Open PallHaraldsson opened 8 years ago

PallHaraldsson commented 8 years ago

I'm not putting any pressure on supporting Pyston [or any other JIT Python], just think of this as a FYI on the interesting thing I discovered; the read on e.g. ref counting vs. former full GC.

[It seems Numba is supported now: https://github.com/stevengj/PyCall.jl/issues/220

I wander if other than Numba JIT, such as Pyston, or more than one JIT Python implementation, is a good idea to support.]

https://blog.pyston.org/2016/05/25/pyston-0-5-released/ "Pyston is now using reference counting. [..] We used a GC initially to try to get more performance. But applying a tracing GC to a refcounting C API, such as the one that Python has, is risky and comes with many performance pitfalls. And most challengingly, Pyston wants to support the large amount of code that has been written that relies on the special properties that refcounting provides (predictable immediate destruction). We found that we had to go to greater and greater lengths to support these programs [..] We are very happy to announce: we can run NumPy, unmodified."

stevengj commented 8 years ago

If (and only if) they support the C API, we should be able to call them.

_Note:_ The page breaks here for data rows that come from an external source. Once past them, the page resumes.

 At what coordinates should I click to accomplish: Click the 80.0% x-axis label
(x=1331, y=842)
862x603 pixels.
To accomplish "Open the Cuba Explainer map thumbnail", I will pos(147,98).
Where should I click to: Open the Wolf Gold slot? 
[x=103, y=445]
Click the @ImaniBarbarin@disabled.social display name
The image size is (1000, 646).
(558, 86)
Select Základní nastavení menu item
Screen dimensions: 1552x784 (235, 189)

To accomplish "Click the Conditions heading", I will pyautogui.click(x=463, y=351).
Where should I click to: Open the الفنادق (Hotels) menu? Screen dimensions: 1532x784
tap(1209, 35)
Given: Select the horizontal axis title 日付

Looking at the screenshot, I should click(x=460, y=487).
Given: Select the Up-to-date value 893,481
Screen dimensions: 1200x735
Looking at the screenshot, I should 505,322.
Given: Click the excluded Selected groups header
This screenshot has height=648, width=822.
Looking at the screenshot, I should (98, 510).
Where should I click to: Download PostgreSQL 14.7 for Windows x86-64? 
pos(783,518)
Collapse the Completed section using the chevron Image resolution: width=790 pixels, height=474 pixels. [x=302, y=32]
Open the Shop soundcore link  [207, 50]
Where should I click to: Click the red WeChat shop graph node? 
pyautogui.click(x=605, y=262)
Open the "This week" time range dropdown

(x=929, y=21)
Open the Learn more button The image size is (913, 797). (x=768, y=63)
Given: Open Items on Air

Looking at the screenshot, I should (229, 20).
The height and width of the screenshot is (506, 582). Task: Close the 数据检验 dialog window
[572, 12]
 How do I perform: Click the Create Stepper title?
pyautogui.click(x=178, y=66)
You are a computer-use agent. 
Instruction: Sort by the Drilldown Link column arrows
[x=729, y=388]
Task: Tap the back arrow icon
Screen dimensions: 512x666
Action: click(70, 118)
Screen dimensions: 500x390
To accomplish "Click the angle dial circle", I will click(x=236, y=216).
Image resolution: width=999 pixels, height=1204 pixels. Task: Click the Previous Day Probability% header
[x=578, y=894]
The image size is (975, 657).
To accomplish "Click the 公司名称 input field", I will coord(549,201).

PallHaraldsson commented 8 years ago

As I said, this is only a FYI, PyCall is awesome with what you've [all] done already, without Pyston support. It's not high priority for me [or anyone?] to support faster Python. People go to Julia for the speed [but not only, I advocate Julia also a better language, without the Hoare's "billion dollar problem", null pointers].

[Julia fixed the "two language problem for speed, as I see it, using Python with, is a (temporary?) crutch to get libraries, for non-speed-critical functionality.]

If anyone likes fast Python with fast Julia:

It seems (I do not really know more than what I'm quoting from the link I gave) they do support the C API (or at least a subset, but want to support all?):

"There are quite a few non-refcounting features that made it into this release as well:

Signal handling Frame introspection of exited frames Generator cleanup Support for more C API functions, such as custom tracebacks

[..]

Why did we do this? In short, because CPython (the main Python implementation) uses refcounting. We used a GC initially to try to get more performance. But applying a tracing GC to a refcounting C API, such as the one that Python has, is risky and comes with many performance pitfalls. And most challengingly, Pyston wants to support the large amount of code that has been written that relies on the special properties that refcounting provides (predictable immediate destruction)."

stevengj commented 8 years ago

If they support most of the C API, and support embedding, we should be able to support them without too much trouble. It's not urgent until people are actually using Pyston for libraries they want to call from Julia. e.g. if Anaconda ever supports Pyston. Until then it won't be worth the trouble.